LCL reconstruction or repair is considered with chronic instability. Like other surgeries, protocols vary based on the extent of the injury and surgeon preferences. Following surgery, the elbow is usually placed in a splint or hinged brace with the elbow locked around 90 of flexion and the forearm in neutral or slight pronation. Initially, modalities and elbow compression can be used to help with swelling and pain. In the first two weeks, protection of the elbow is important to allow for healing of the repaired structures. Exercises during this period can include gripping, shoulder isometrics and manual scapular exercises. After around two weeks, the patient can begin protected elbow ROM and gradually increase movement in a hinged brace with an extension block. The patient and PT should continue to protect the LCL, avoiding combined elbow extension and supination. Active supination may be added with the elbow in greater than 90 of flexion, as it places less strain on the repaired region. Shoulder and core exercises can be added with use of the elbow brace (3).

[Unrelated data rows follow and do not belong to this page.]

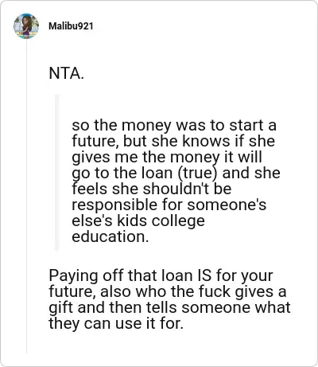Click the Malibu921 username
Screen dimensions: 318x367
pyautogui.click(x=71, y=26)
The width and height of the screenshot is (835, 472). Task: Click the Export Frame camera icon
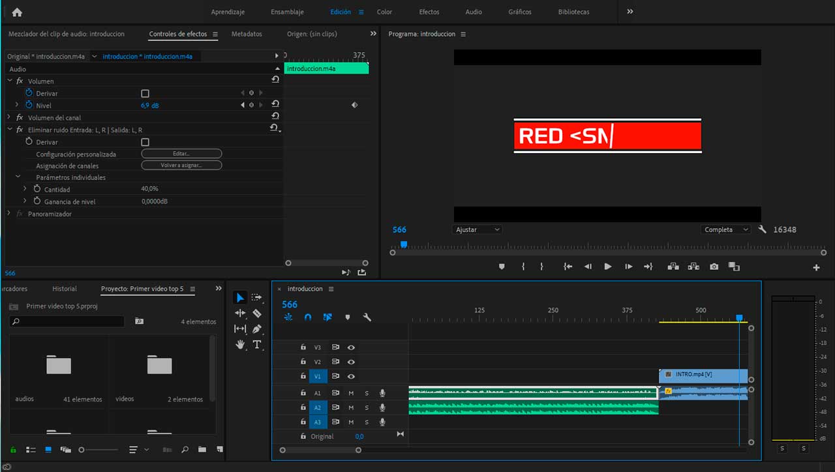[x=714, y=267]
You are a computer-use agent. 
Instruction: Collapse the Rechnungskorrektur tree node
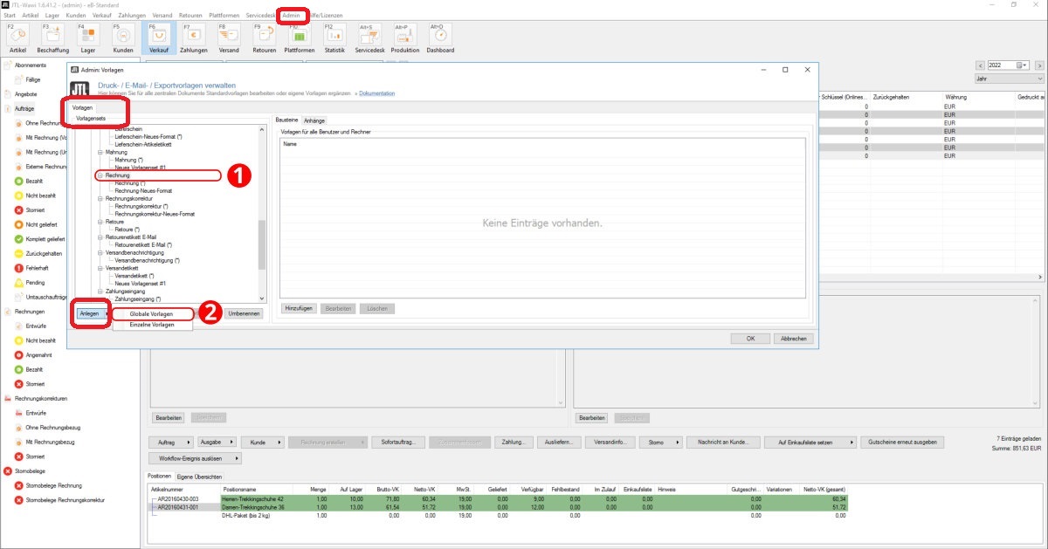pos(100,198)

Around 8 weeks post-op, the patient can often be weaned from the brace once full ROM and pain free strengthening is achieved. Functional activities are progressed, but the patient should be educated to continue avoiding positions that strain the lateral elbow. Strengthening will often begin around week 10, with more sport-specific activities starting at week 16. Full return to sport can take up to 9 months following LCL reconstruction or repair (3).

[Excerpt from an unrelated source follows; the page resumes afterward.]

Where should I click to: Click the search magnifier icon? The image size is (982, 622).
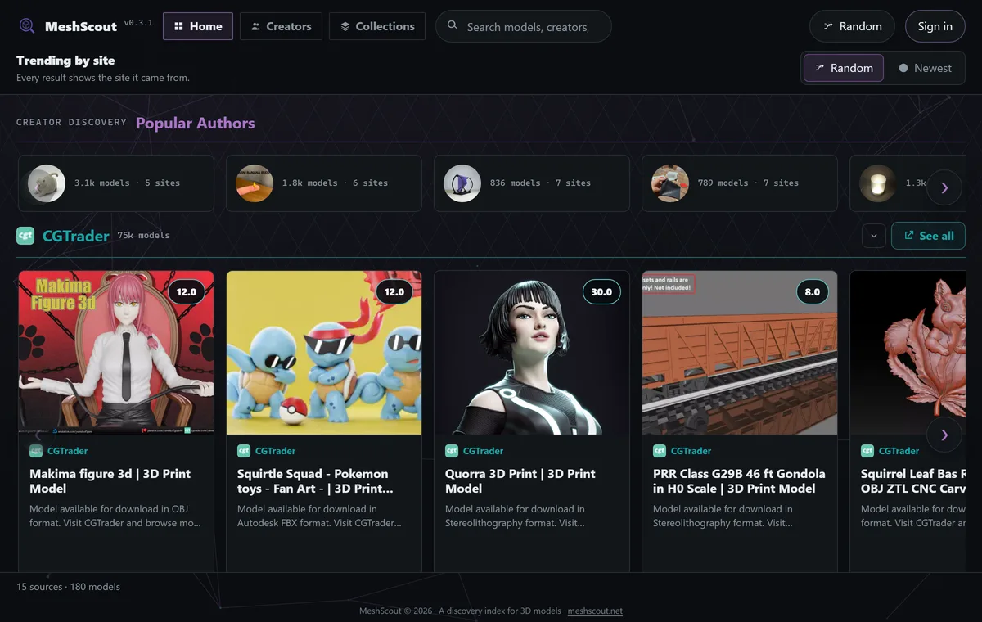[452, 26]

Given the potential for underlying PLRI in patients with other elbow complaints, clinicians should be aware of this condition and evaluate patients thoroughly. During rehabilitation, clinicians should be careful to avoid positions and exercises that put undue strain on the lateral elbow to allow for proper healing and return of full function.

Last revised: November 17, 2013
by Lauren Hogan, PT, DPT, ATC

 

References
1) O’Brien, M. J., & Savoi III, F. H. (2011). Treatment & Rehabilitation of Elbow Dislocations. In S. B. Brotzman & R. C. Manske (Eds.), Clinical Orthopaedic Rehabilitation: An Evidence-Based Approach (3rd ed., pp. 63–65, 77). Philadelphia: Mosby, Inc.
2) Postero-lateral Elbow Instability. (n.d.). Physiopedia. Retrieved November 02, 2013, from http://www.physio-pedia.com/Postero-lateral_Elbow_Instability
3) Sebelski, C. A. (2011). The Elbow: Physical Therapy Management Utilizing Current Evidence. In C. Hughes (Ed.), Current Concepts of Orthopaedic Physical Therapy (3rd ed., pp. 7–19). La Crosse, WI: Orthopaedic Section, APTA.